• WRITTEN PROBLEM: List every line of the listing below that contains the string "button". Case matters.

Target pointing data
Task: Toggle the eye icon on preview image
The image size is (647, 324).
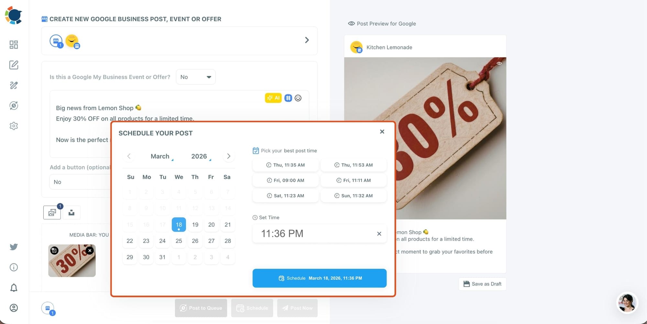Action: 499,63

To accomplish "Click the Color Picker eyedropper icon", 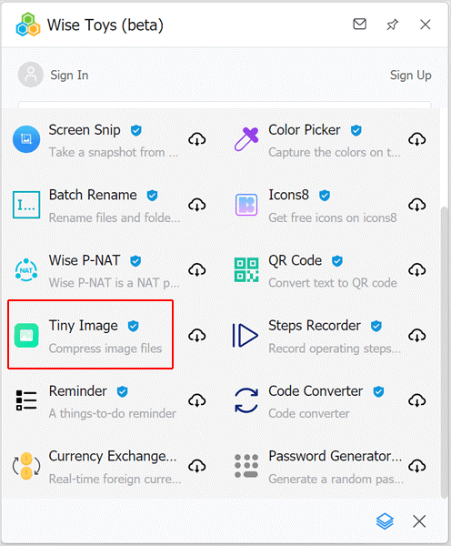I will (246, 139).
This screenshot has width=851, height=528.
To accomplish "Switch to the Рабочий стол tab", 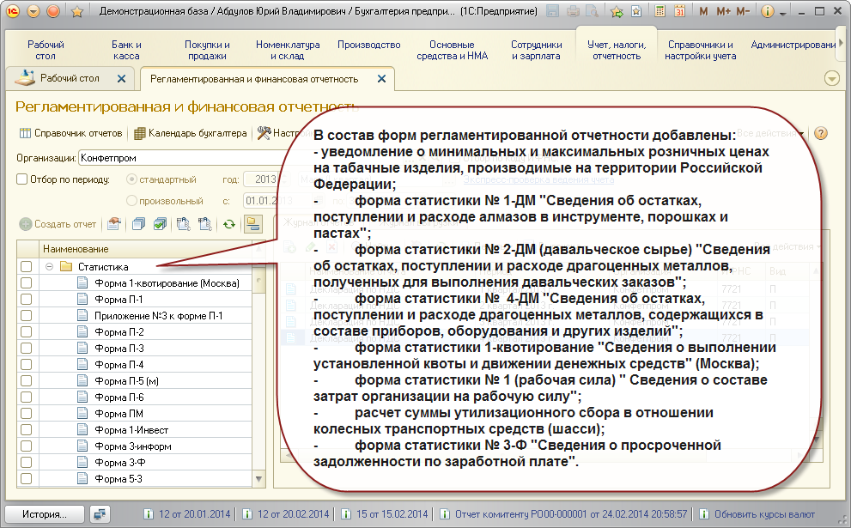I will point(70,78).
...
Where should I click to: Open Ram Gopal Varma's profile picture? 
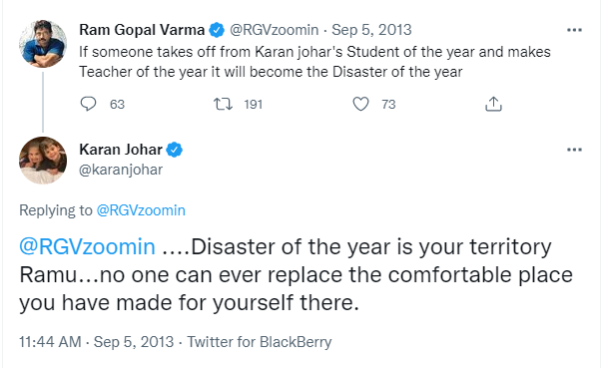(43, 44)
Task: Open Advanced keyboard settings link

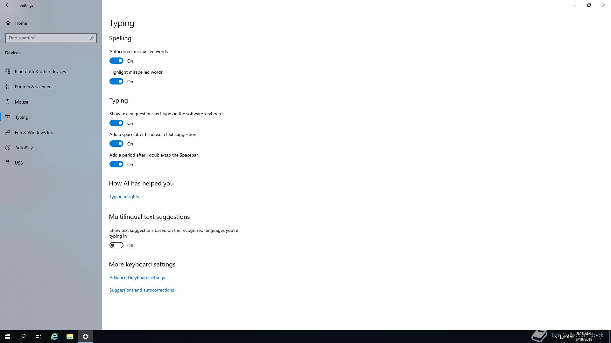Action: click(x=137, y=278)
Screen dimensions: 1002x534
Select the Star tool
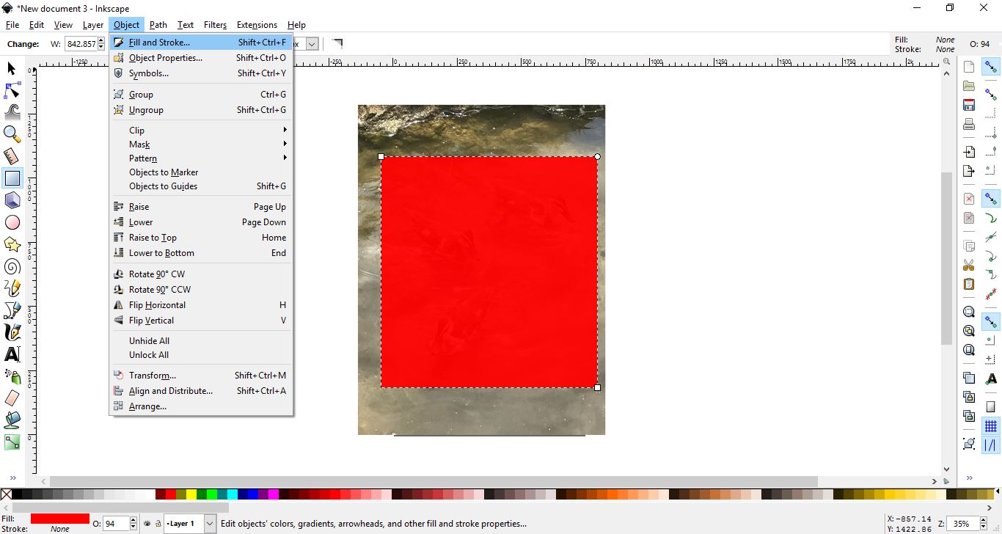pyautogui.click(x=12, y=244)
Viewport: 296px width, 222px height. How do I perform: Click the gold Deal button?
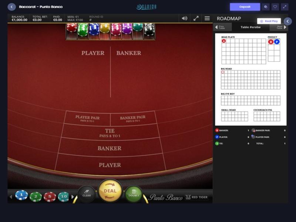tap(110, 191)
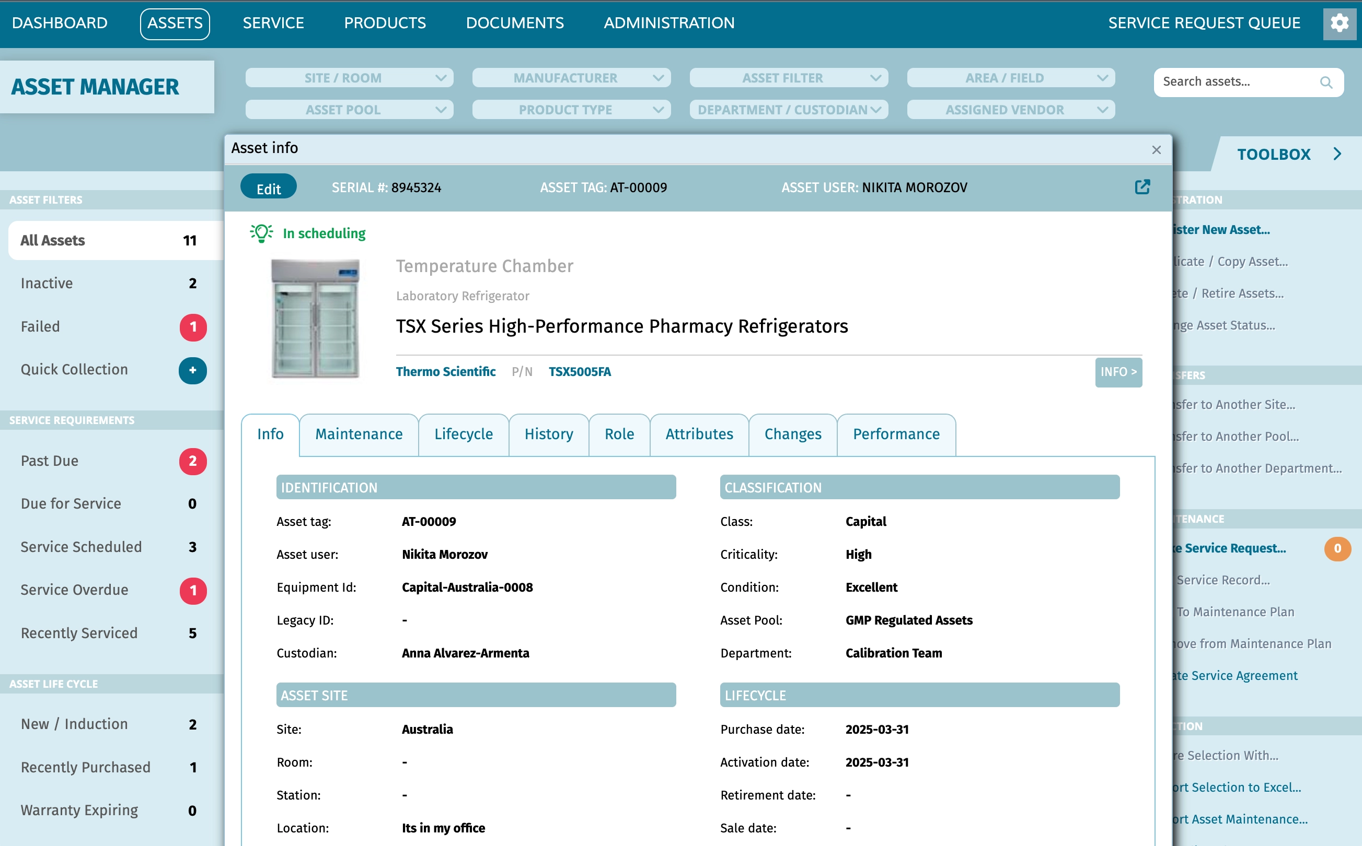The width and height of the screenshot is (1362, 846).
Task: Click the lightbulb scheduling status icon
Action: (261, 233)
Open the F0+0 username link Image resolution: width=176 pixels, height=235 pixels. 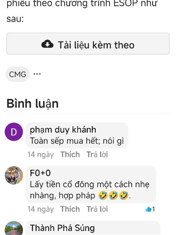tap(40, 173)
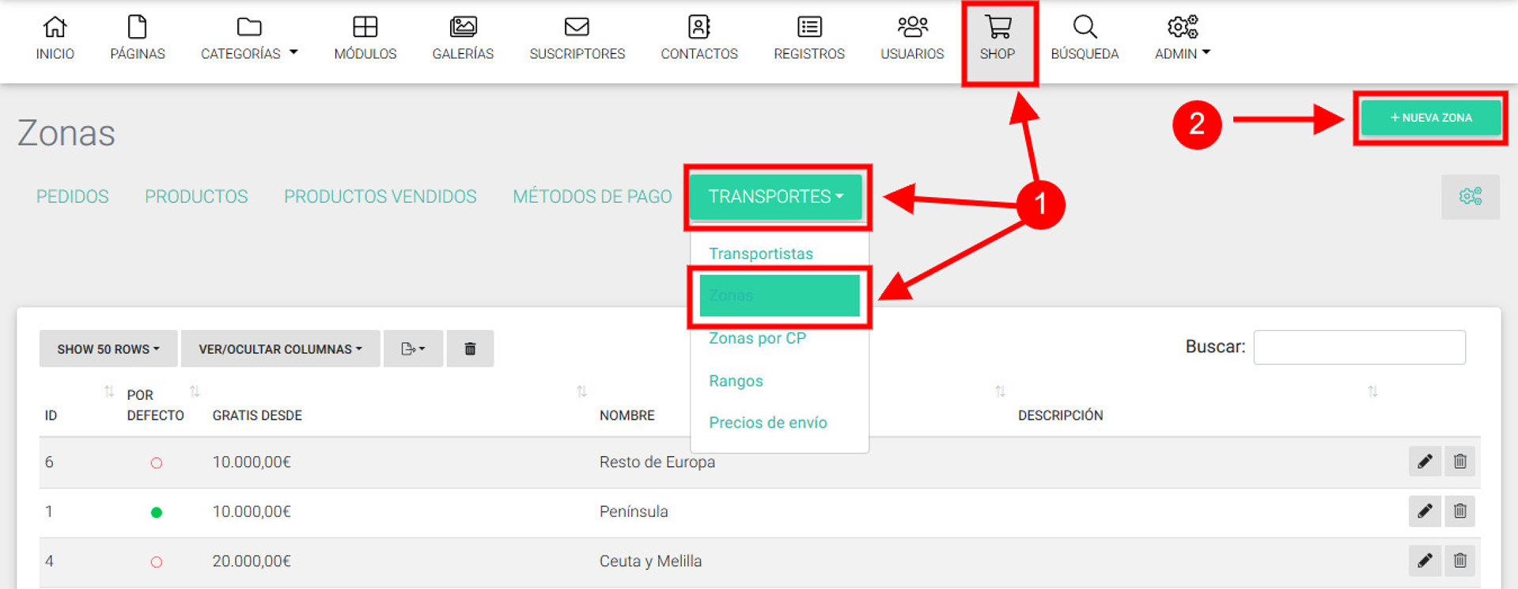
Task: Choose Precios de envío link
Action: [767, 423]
--
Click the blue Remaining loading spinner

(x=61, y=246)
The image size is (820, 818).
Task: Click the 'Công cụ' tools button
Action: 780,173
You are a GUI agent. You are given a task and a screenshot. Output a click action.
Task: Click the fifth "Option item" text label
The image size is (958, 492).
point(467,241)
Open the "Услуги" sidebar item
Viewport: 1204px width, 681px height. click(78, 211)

• RESULT OF THIS TASK:
Viewport: 296px width, 222px height. How do I perform: Click the gold Deal button?
Task: Click the 'Công cụ' tools button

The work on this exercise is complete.